Der über lange Jahre vertraute Hausarzt weicht dem Versorgungszentrum in der Stadt. Eine digitale Krankenakte ersetzt aber im Notfall nicht die Erfahrung des örtlichen Mediziners. Die Versorgung muss auch einem menschlichen Maß gerecht werden, denn eine Arztpraxis ist kein Gesundheitsautomat. Das Gespräch mit dem Patienten ist oft sogar der wichtigste Teil der Therapie. Der Mediziner muss die Zeit haben, auch über die körperlichen Symptome hinaus einen Eindruck vom Patienten zu gewinnen. Oft hilft ein veränderter Lebensstil oder der Rat, die Hilfe eines Psychologen zu suchen mehr als Medikamente. So könnten die Krankenkassen am Ende sogar Geld sparen. Die Idee des Hausarztes als Lotsen im Gesundheitssystem muss deshalb gestärkt und entsprechend honoriert werden. Dasselbe gilt für Apotheken: Die persönliche Beratung kann eine Internetapotheke nicht leisten.

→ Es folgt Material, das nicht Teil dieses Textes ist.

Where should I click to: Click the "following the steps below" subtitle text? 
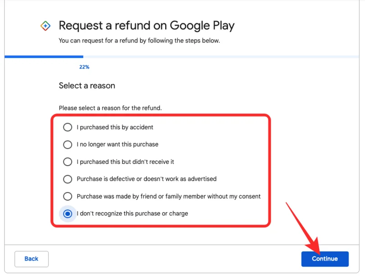coord(139,41)
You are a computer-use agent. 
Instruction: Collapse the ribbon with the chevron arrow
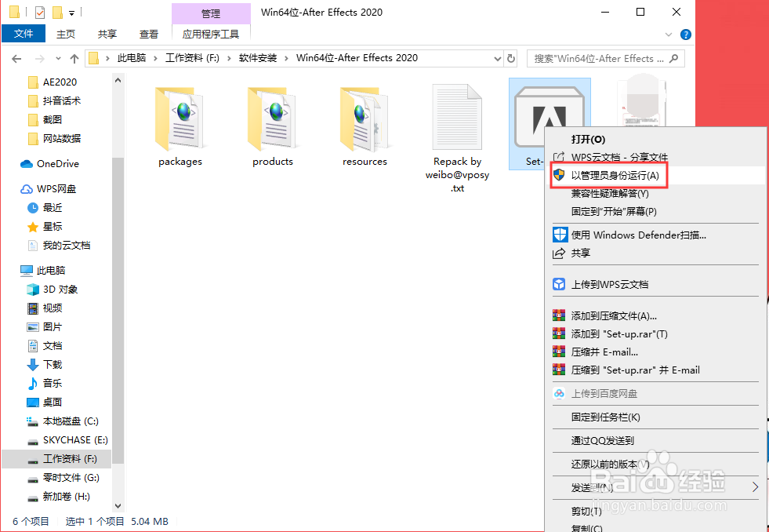pyautogui.click(x=667, y=34)

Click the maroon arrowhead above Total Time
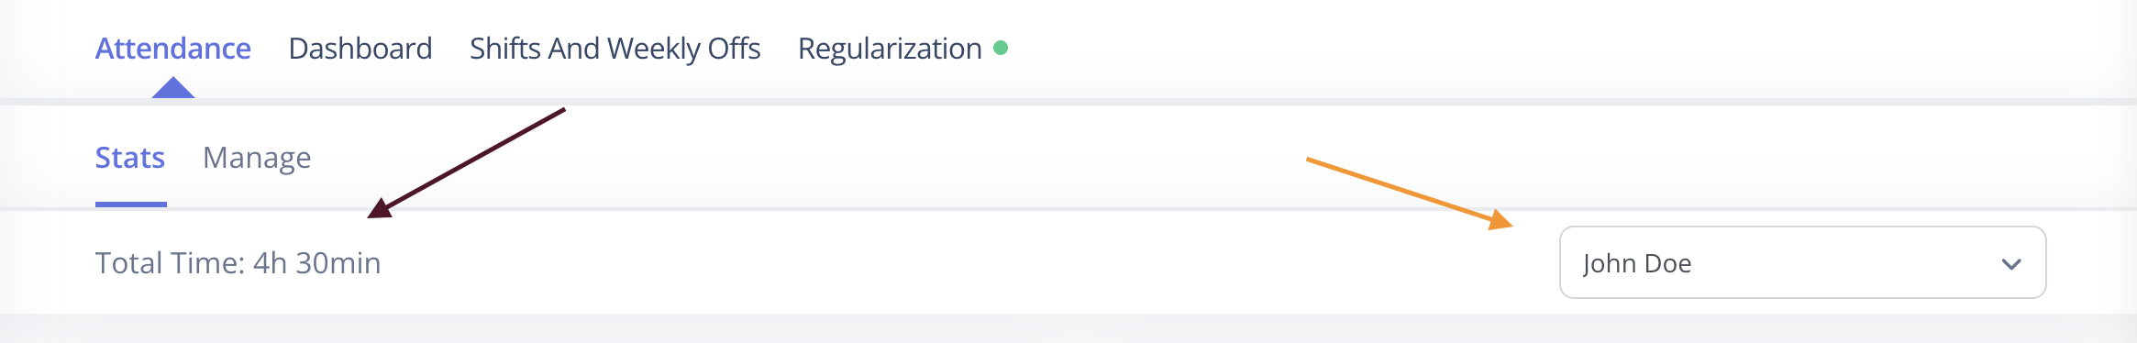(379, 208)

Der Bau ist ein weiteres Beispiel: Wenn überall die immer gleichen Fertighäuser gebaut werden, verschwinden regionale Besonderheiten. Vor Ort verwurzelte Handwerksfirmen und Architekten entwickeln die lokale Baukultur weiter. Wenn sie ihre Existenzgrundlage verlieren, geht damit auch das Bewusstsein für eine regionale Identität und ein Stück Heimat verloren.

Die Bürger entscheiden als Verbraucher darüber, ob regionale Strukturen erhalten bleiben oder nicht. Die Politik ist aber gefragt, wenn es um die Rahmenbedingungen geht. Gerade im medizinischen Bereich darf nicht nur wirtschaftlich gedacht werden.

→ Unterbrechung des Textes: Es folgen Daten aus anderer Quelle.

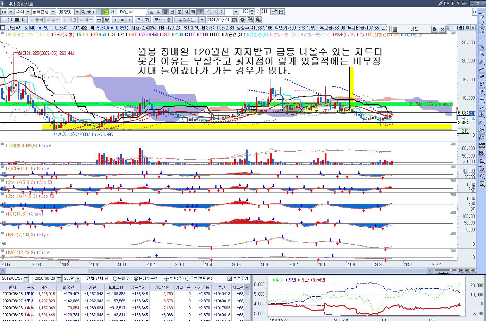
Task: Select the 금액(백만원) radio button
Action: (187, 279)
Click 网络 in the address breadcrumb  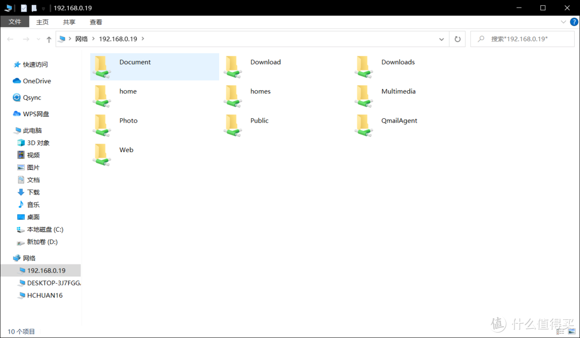click(81, 39)
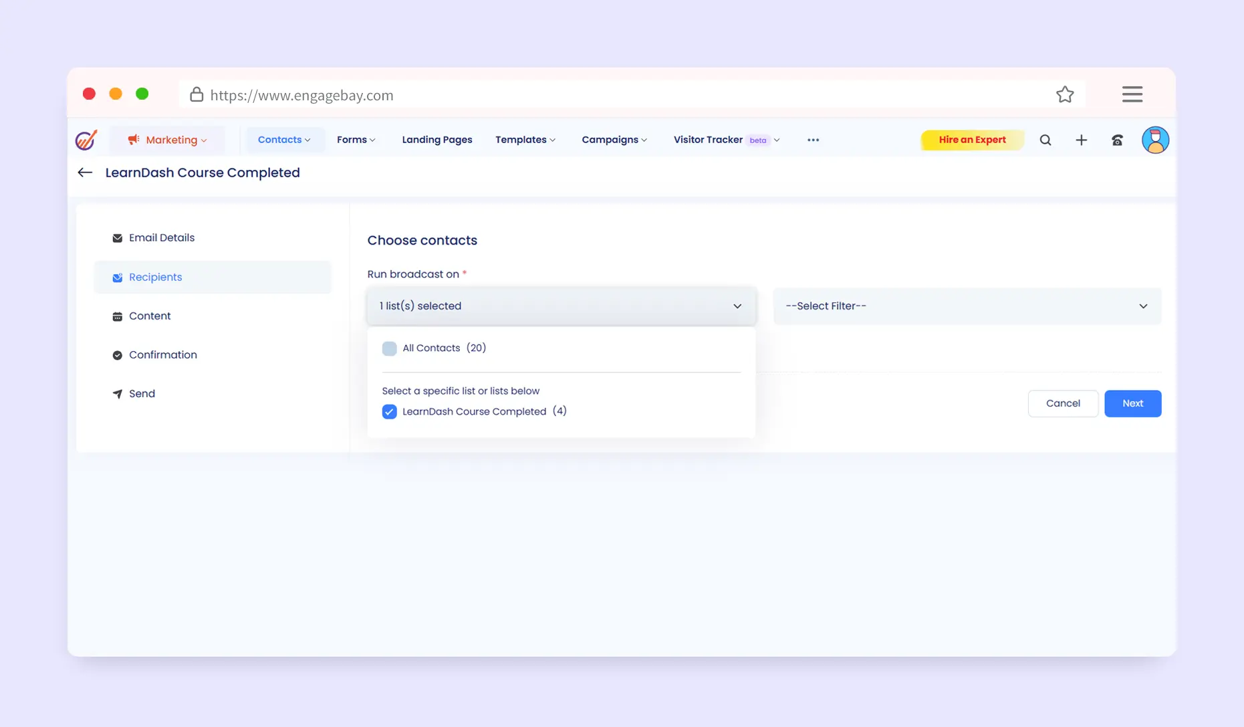Screen dimensions: 1244x727
Task: Go back using the left arrow
Action: [85, 173]
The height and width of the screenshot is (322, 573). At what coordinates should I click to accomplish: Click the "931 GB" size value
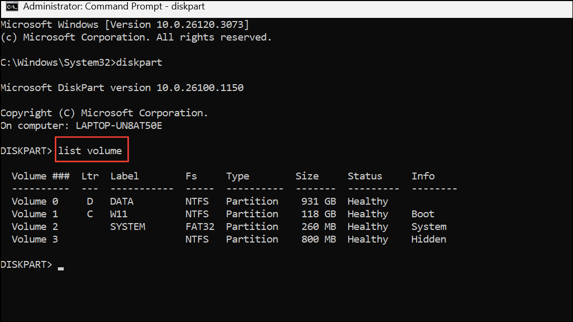point(319,202)
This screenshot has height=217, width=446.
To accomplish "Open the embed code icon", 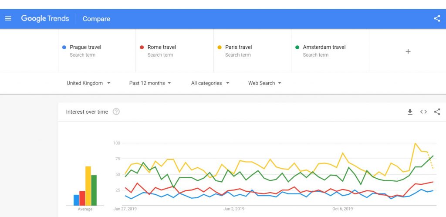I will [423, 112].
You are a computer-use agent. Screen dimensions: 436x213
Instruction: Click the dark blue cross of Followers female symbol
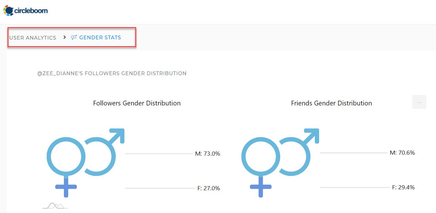pyautogui.click(x=66, y=186)
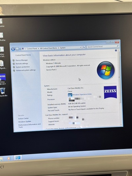
Task: Click the Control Panel taskbar button
Action: tap(18, 158)
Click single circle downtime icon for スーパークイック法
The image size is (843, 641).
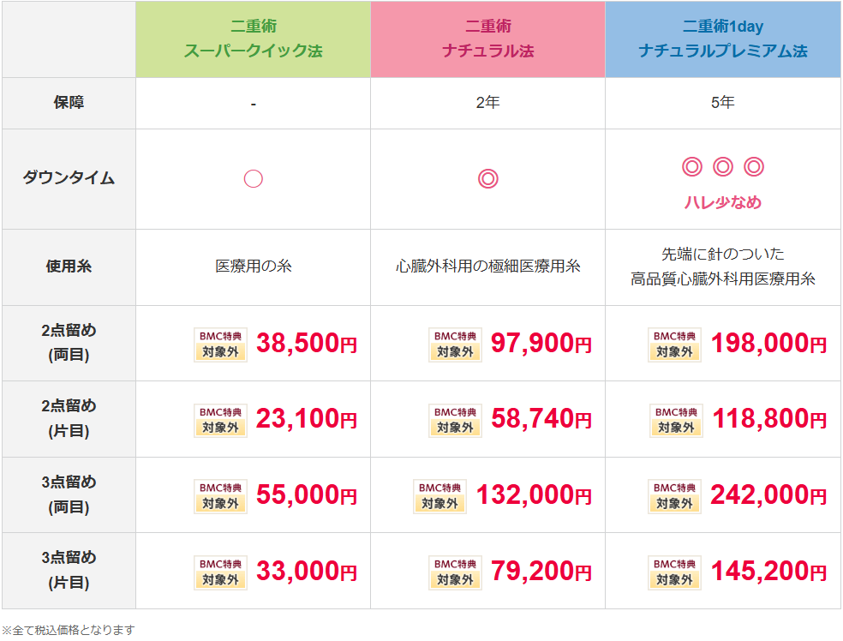coord(254,178)
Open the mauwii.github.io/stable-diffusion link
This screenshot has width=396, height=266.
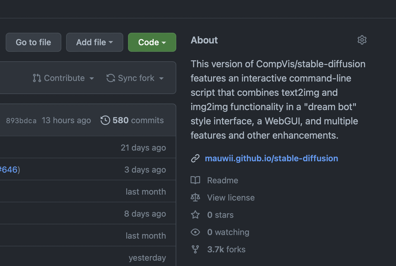[x=271, y=158]
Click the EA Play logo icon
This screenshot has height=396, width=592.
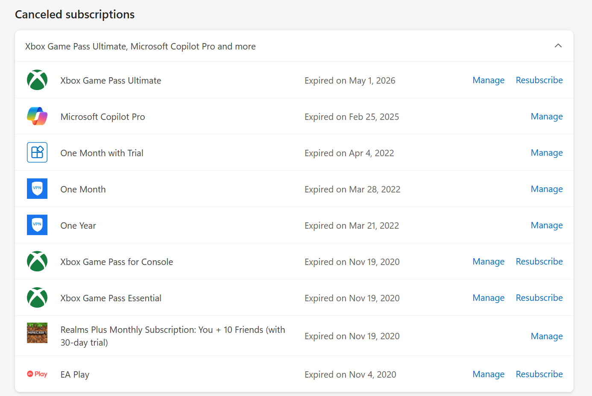click(x=37, y=374)
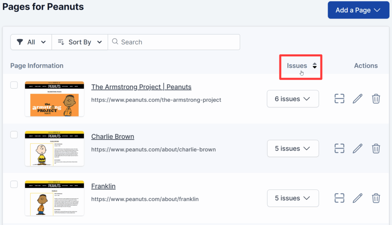The width and height of the screenshot is (392, 225).
Task: Click the pencil icon in Franklin row
Action: pyautogui.click(x=357, y=198)
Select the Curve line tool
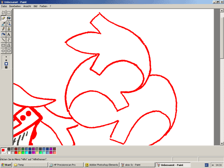The image size is (224, 168). [x=9, y=40]
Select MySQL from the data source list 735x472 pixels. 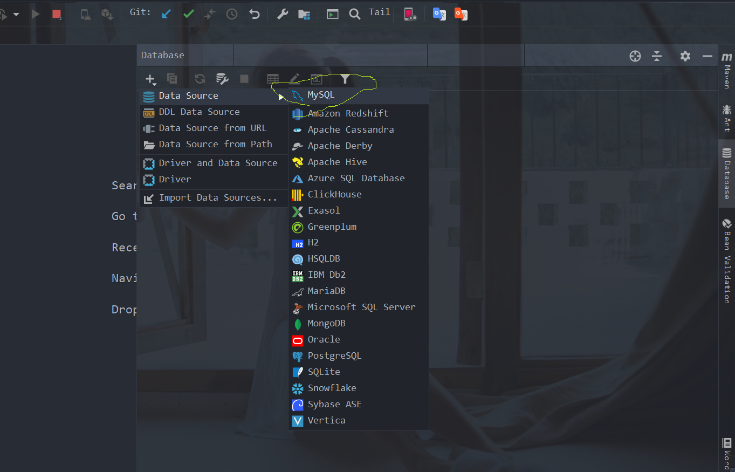[321, 95]
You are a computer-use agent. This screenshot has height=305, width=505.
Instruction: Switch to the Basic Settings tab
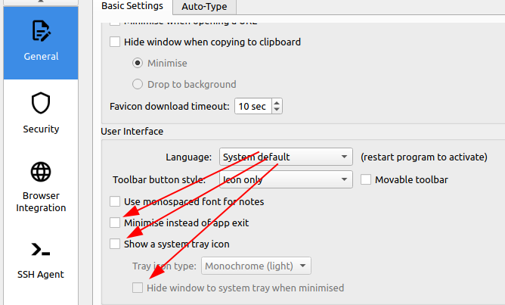pos(132,6)
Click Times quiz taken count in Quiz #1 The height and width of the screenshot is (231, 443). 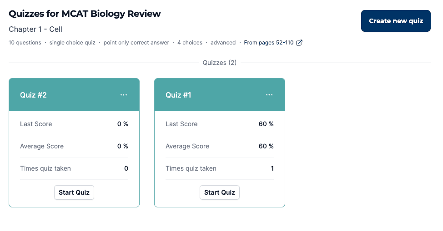[272, 168]
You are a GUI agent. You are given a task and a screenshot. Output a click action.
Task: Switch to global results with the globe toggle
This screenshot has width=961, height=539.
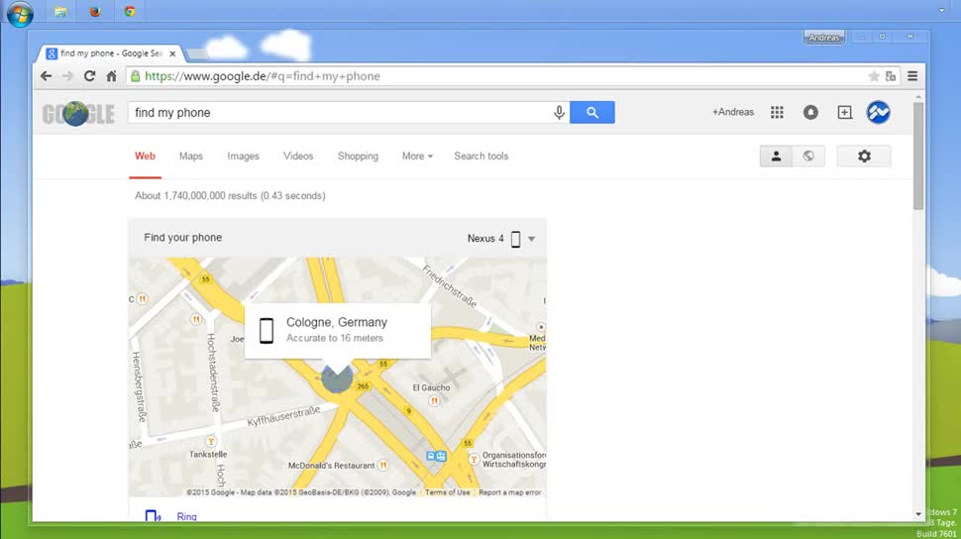pyautogui.click(x=808, y=157)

Das Grundproblem geht aber darüber hinaus. Auch aus wirtschaftlicher Sicht sind Zweifel am Trend zur Zentralisierung angebracht. Freie Berufe und mittelständische Firmen zeichnen sich durch die persönliche Verantwortung des Eigentümers aus. Der Mittelstand haftet mit dem Privatvermögen und ist nicht vom Vierteljahresrhythmus der Börsen abhängig. Wer funktionierende regionale Wirtschaftskreisläufe braucht, denkt schon aus Eigeninteresse langfristiger. Hier liegt der wesentliche Unterschied zu anonymen managergeführten Großunternehmen. Selbst wenn die Geschäftsleitung das Unternehmen in eine tiefe Krise führt, werden die Manager mit einem goldenen Handschlag verabschiedet. Die Gesellschaft trägt die Folgekosten der Arbeitslosigkeit oder der Staat muss angeschlagene Unternehmen sogar finanziell stützen. Die persönliche Haftung als Grundprinzip der sozialen Marktwirtschaft wird dadurch ausgehebelt.

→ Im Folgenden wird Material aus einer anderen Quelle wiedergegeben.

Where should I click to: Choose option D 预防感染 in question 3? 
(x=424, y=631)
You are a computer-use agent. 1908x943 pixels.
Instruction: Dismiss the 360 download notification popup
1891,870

In der Bankenkrise wird dieser Irrweg besonders deutlich. Gutbezahlte Banker spekulieren mit riskanten amerikanischen Immobilienkrediten obwohl der damalige amerikanische Notenbankchef Greenspan schon vor Jahren vor zu leichtfertiger Kreditvergabe gewarnt hat. Nachdem schon die angeschlagene IKB-Bank mit Milliarden Steuergeldern gerettet werden musste und die amerikanische Zentralbank mit hektischen Aktionen eine der größten US-Investmentbanken vor dem Zusammenbruch bewahrt hat, fordert Deutsche-Bank-Chef Ackermann nun staatliche Hilfen für alle Banken. Bundeswirtschaftsminister Michael Glos fasst das Problem zusammen: „Aus den gleichen Etagen, aus denen sonst weniger Staat gefordert wurde, klingt jetzt der Ruf nach mehr Staat. Zur Beruhigung der Lage tragen solche Forderungen nicht bei."

Was kann die Politik tun? Der Schlüssel liegt darin, dass auch Manager zu Unternehmern werden müssen. Genauso wie der Chef eines Handwerksbetriebs mit seinem Privatvermögen haftet, sollten neben großen Kapitalgesellschaften auch deren Geschäftsführer die volle Verantwortung für ihr Handeln übernehmen. Dann würden sich auch größere Unternehmen genauso risikobewusst verhalten wie mittelständische Unternehmen und die möglichen Folgekosten einer gewagten Strategie betriebswirtschaftlich berücksichtigen. Dann wird auch der Wettbewerb mit kleineren, selbständigen Konkurrenten wirklich fair. Die Bankenkrise ist der letzte dringende Anlass, Haftungsregeln durchzusetzen, damit der Kapitalismus ohne Verantwortung beendet wird.